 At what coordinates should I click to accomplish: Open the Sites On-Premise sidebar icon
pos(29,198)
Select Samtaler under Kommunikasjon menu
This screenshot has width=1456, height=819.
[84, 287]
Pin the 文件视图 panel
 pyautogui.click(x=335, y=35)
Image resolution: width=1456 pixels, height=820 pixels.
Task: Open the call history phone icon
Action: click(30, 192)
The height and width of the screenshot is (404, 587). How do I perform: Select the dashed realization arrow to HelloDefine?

========

CHALLENGE - Quote the lines above verbatim, reproducing every one of them in its original order.

CORRECT RESPONSE -
 At what coordinates should I click to accomplish: Open the Sites On-Premise sidebar icon
pos(29,198)
Select Samtaler under Kommunikasjon menu
This screenshot has width=1456, height=819.
[84, 287]
Pin the 文件视图 panel
 pyautogui.click(x=335, y=35)
Image resolution: width=1456 pixels, height=820 pixels.
Task: Open the call history phone icon
Action: click(30, 192)
The height and width of the screenshot is (404, 587). How do I perform: Select the dashed realization arrow to HelloDefine?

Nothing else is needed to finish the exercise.